**Activity**
Set the data below down again, exactly, with every picture left out.

**Material for this exercise**
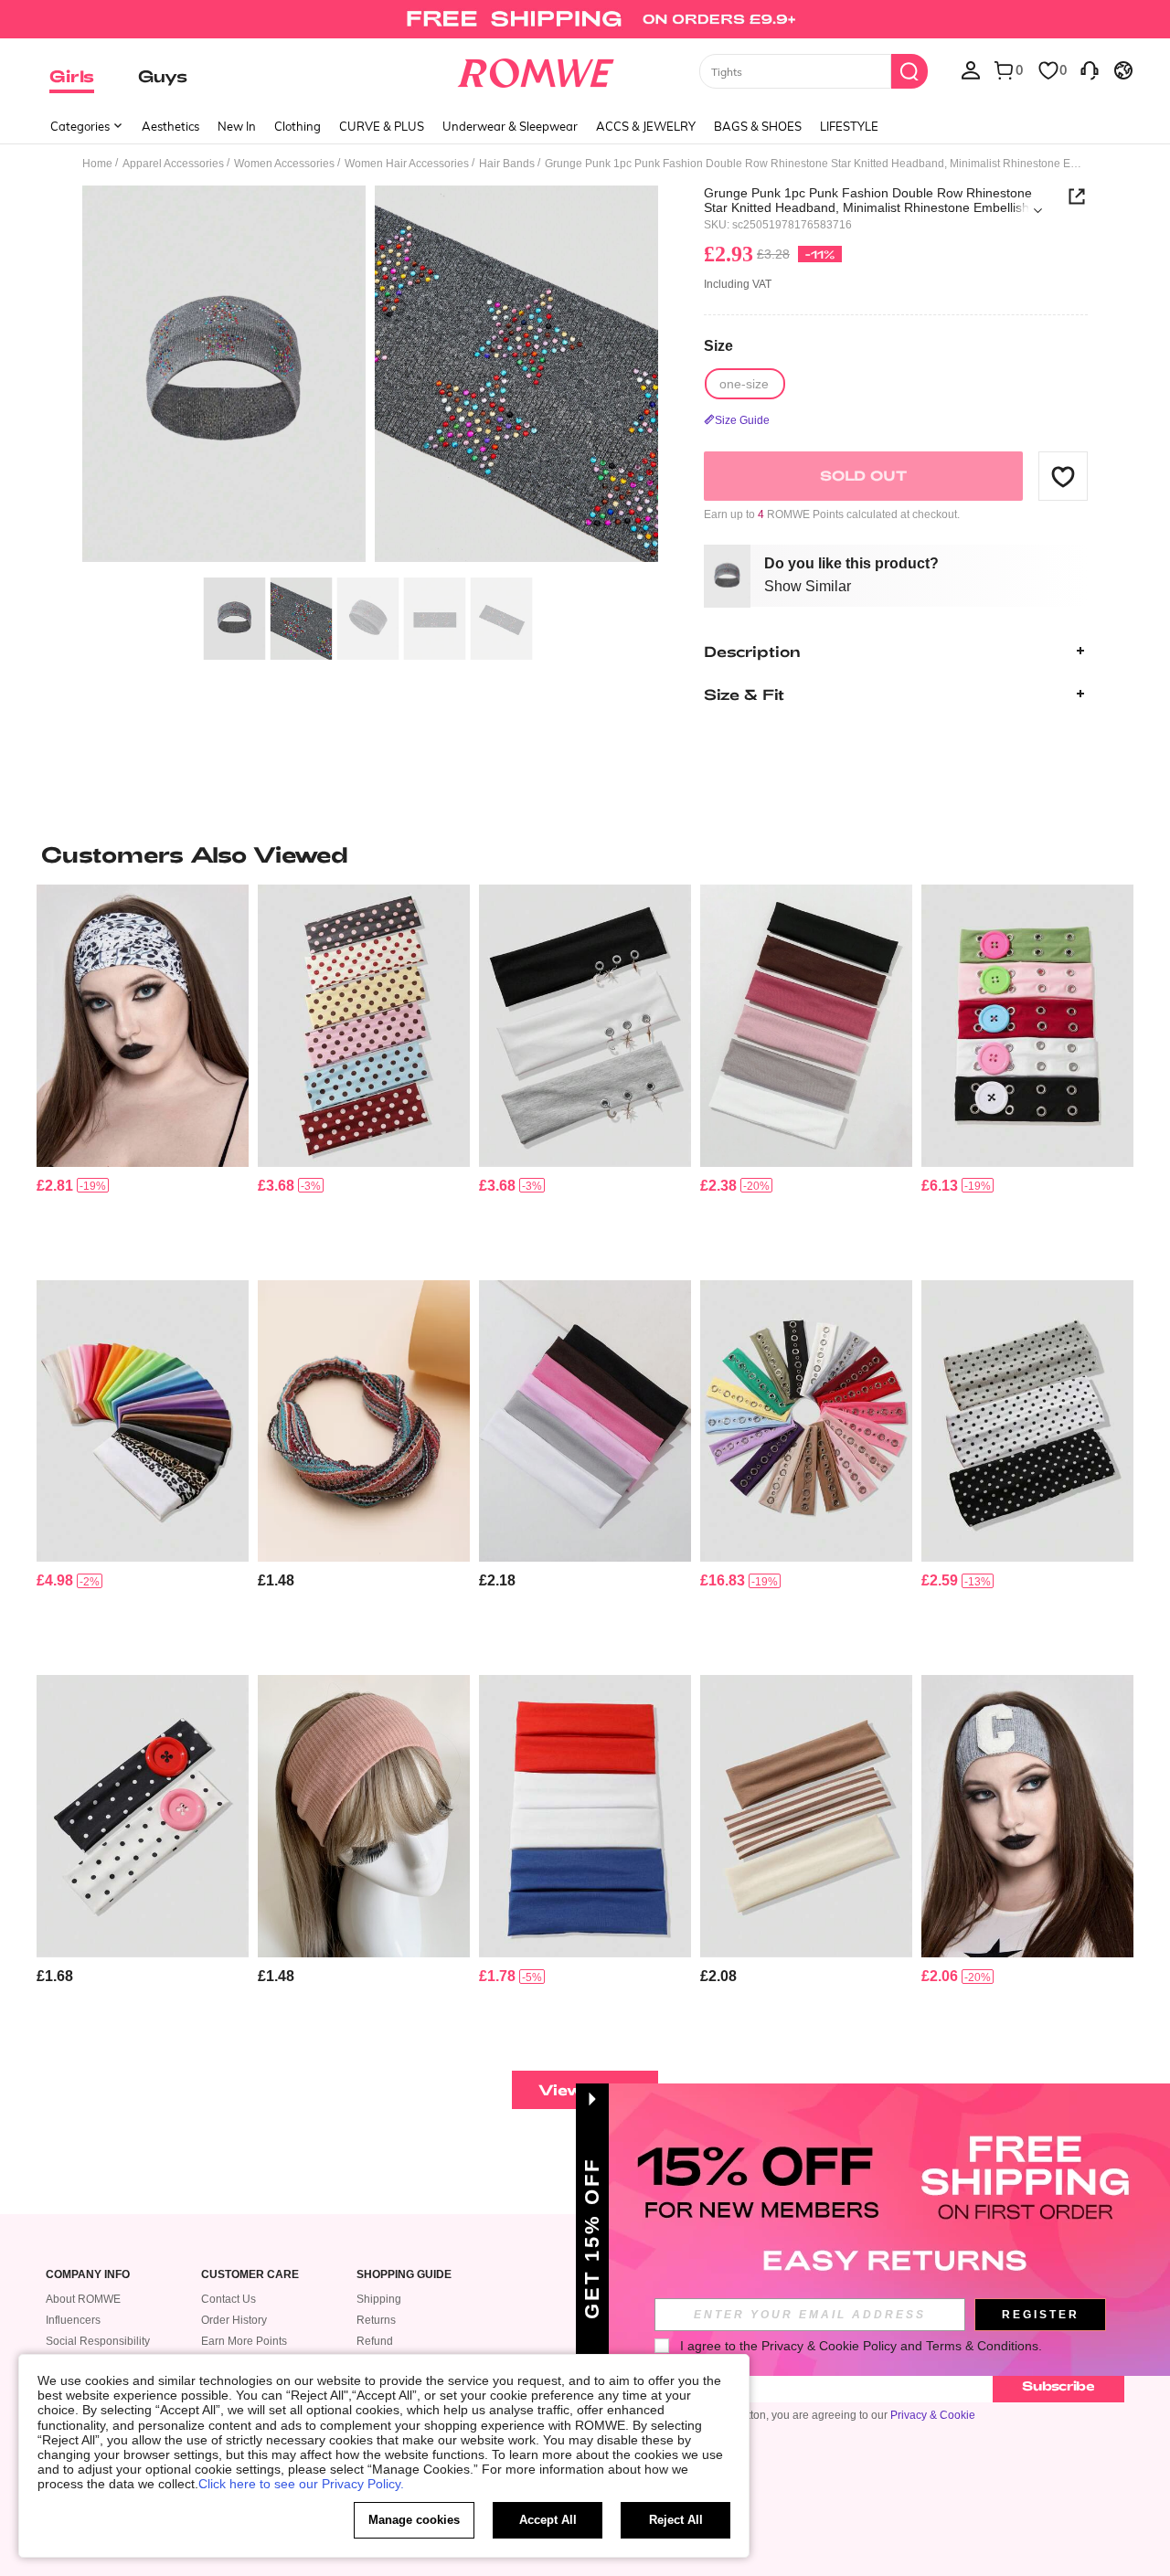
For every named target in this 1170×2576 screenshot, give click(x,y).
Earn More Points (244, 2341)
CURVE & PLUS (381, 126)
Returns (376, 2320)
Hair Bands (507, 163)
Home (97, 163)
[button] (1063, 476)
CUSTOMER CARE (250, 2275)
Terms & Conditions (982, 2345)
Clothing (297, 126)
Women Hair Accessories (407, 163)
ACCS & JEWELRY (646, 126)
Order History (234, 2320)
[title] (585, 854)
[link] (584, 22)
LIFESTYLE (849, 126)
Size (718, 345)
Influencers (73, 2320)
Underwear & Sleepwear (510, 126)
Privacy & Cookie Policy (829, 2345)
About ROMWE (83, 2299)
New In (237, 126)
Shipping (378, 2299)
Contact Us (228, 2299)
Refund (374, 2341)
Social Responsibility (98, 2341)
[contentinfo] (55, 1185)
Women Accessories (284, 163)
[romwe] (535, 69)
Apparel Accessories (173, 163)
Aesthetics (170, 126)
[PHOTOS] (370, 377)
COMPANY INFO (88, 2275)
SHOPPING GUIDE (404, 2275)
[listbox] (970, 69)
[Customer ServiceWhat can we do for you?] (1090, 69)
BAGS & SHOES (758, 126)
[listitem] (143, 1075)
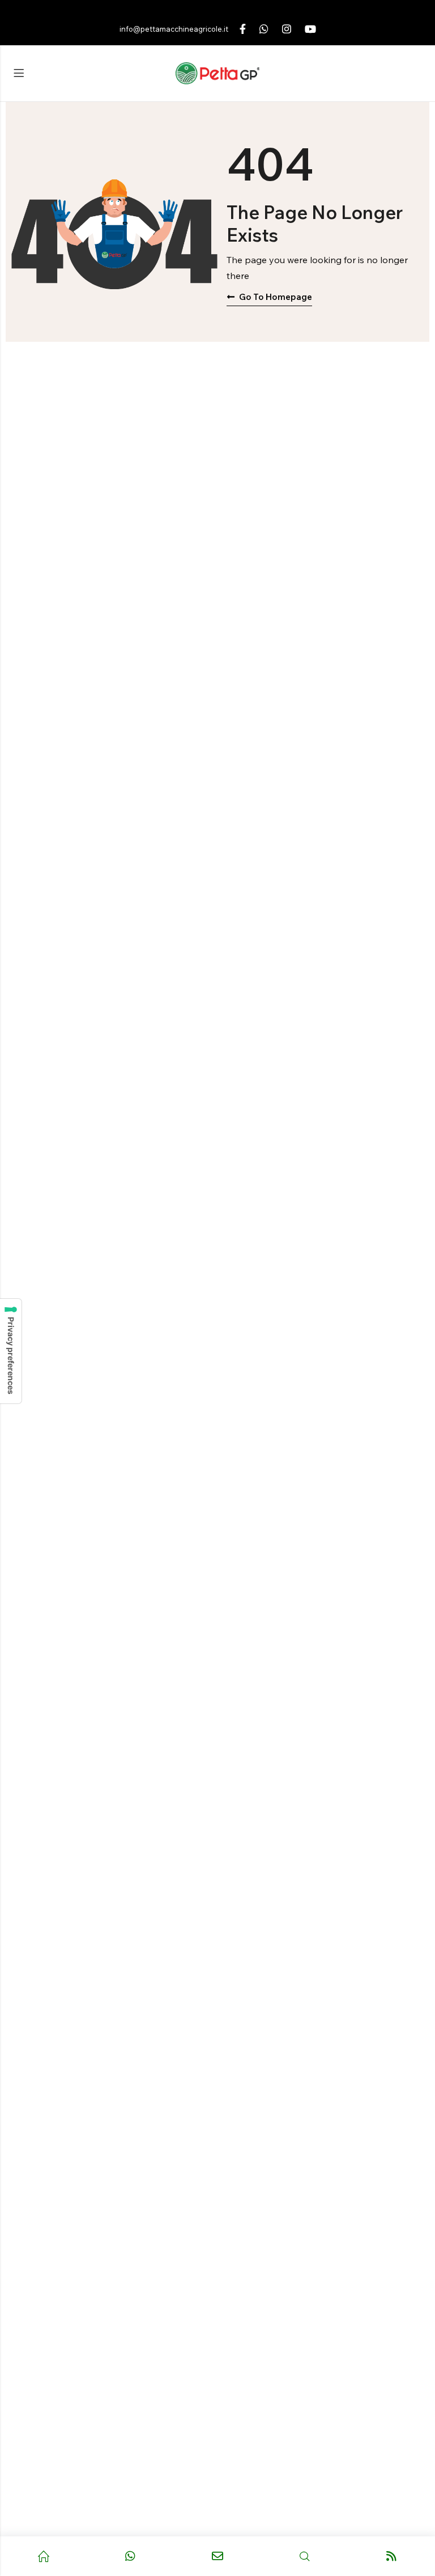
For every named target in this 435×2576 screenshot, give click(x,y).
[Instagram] (286, 29)
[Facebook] (243, 29)
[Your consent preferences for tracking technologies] (11, 1351)
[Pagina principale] (44, 2556)
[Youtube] (310, 29)
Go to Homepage (275, 296)
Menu (19, 74)
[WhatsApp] (263, 29)
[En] (217, 73)
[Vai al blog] (391, 2556)
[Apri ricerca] (305, 2556)
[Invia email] (217, 2556)
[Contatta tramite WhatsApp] (131, 2556)
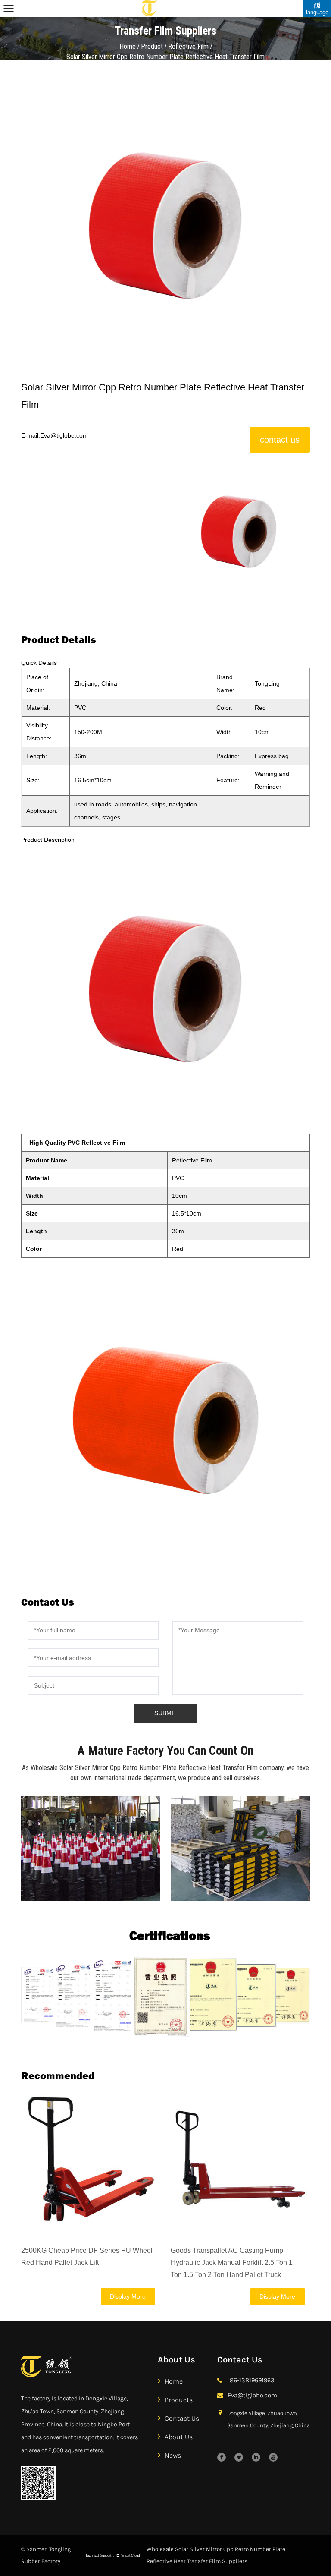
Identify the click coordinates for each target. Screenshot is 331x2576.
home (174, 2381)
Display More (128, 2296)
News (173, 2455)
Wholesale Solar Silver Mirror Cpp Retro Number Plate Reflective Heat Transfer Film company (157, 1768)
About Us (179, 2437)
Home (127, 46)
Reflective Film (188, 46)
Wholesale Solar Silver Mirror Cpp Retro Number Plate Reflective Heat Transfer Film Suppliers (216, 2555)
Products (179, 2399)
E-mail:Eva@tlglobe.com (54, 435)
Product (152, 46)
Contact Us (182, 2418)
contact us (280, 439)
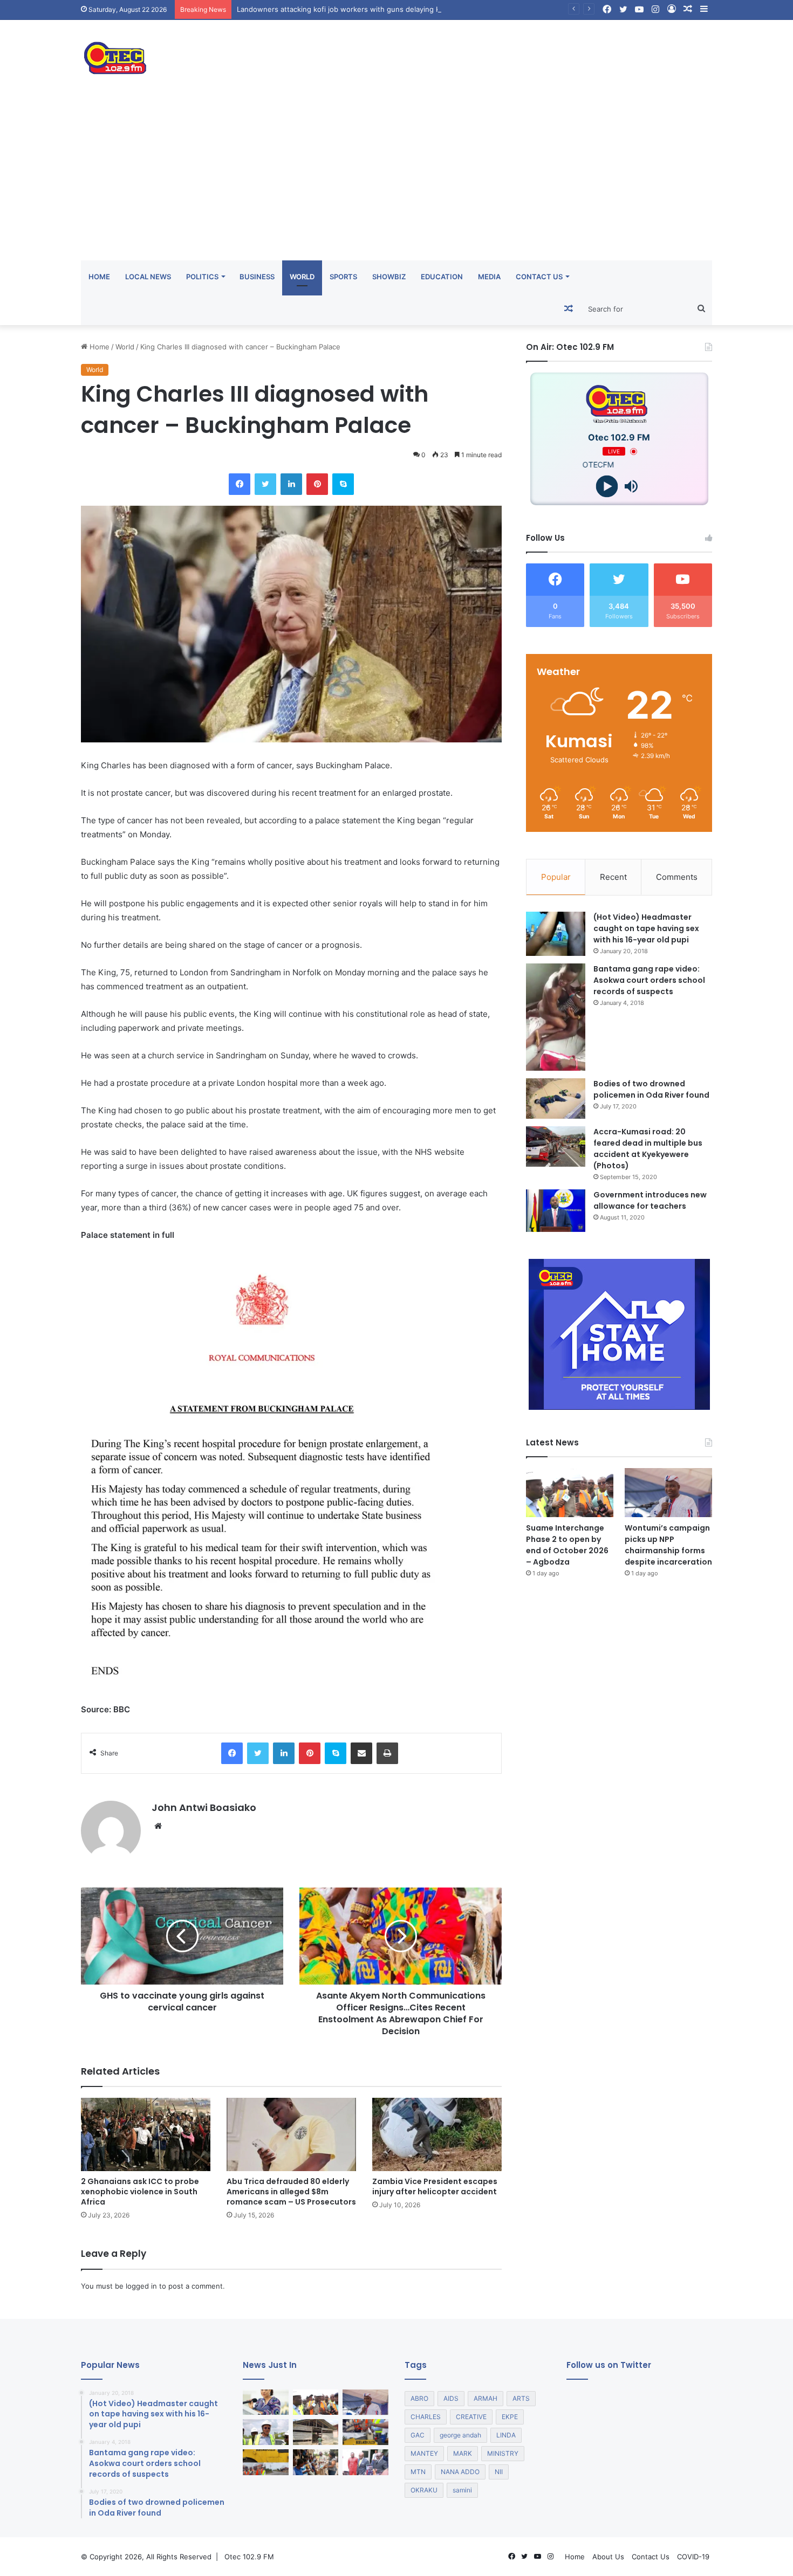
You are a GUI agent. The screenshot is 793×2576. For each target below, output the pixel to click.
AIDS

**Task solution**
For every named target in this 1170×2576 screenshot, give click(x,y).
Earn More Points (244, 2341)
CURVE & PLUS (381, 126)
Returns (376, 2320)
Hair Bands (507, 163)
Home (97, 163)
[button] (1063, 476)
CUSTOMER CARE (250, 2275)
Terms & Conditions (982, 2345)
Clothing (297, 126)
Women Hair Accessories (407, 163)
ACCS & JEWELRY (646, 126)
Order History (234, 2320)
[title] (585, 854)
[link] (584, 22)
LIFESTYLE (849, 126)
Size (718, 345)
Influencers (73, 2320)
Underwear & Sleepwear (510, 126)
Privacy & Cookie Policy (829, 2345)
About ROMWE (83, 2299)
New In (237, 126)
Shipping (378, 2299)
Contact Us (228, 2299)
Refund (374, 2341)
Social Responsibility (98, 2341)
[contentinfo] (55, 1185)
Women Accessories (284, 163)
[romwe] (535, 69)
Apparel Accessories (173, 163)
Aesthetics (170, 126)
[PHOTOS] (370, 377)
COMPANY INFO (88, 2275)
SHOPPING GUIDE (404, 2275)
[listbox] (970, 69)
[Customer ServiceWhat can we do for you?] (1090, 69)
BAGS & SHOES (758, 126)
[listitem] (143, 1075)
For every named target in this 435×2576 screenshot, give click(x,y).
[Instagram] (286, 29)
[Facebook] (243, 29)
[Your consent preferences for tracking technologies] (11, 1351)
[Pagina principale] (44, 2556)
[Youtube] (310, 29)
Go to Homepage (275, 296)
Menu (19, 74)
[WhatsApp] (263, 29)
[En] (217, 73)
[Vai al blog] (391, 2556)
[Apri ricerca] (305, 2556)
[Invia email] (217, 2556)
[Contatta tramite WhatsApp] (131, 2556)
Identify the click coordinates for each target. Screenshot is 331x2576.
home (174, 2381)
Display More (128, 2296)
News (173, 2455)
Wholesale Solar Silver Mirror Cpp Retro Number Plate Reflective Heat Transfer Film company (157, 1768)
About Us (179, 2437)
Home (127, 46)
Reflective Film (188, 46)
Wholesale Solar Silver Mirror Cpp Retro Number Plate Reflective Heat Transfer Film Suppliers (216, 2555)
Products (179, 2399)
E-mail:Eva@tlglobe.com (54, 435)
Product (152, 46)
Contact Us (182, 2418)
contact us (280, 439)
You are a GUI agent. The screenshot is 793×2576. For each target below, output the pixel to click.
AIDS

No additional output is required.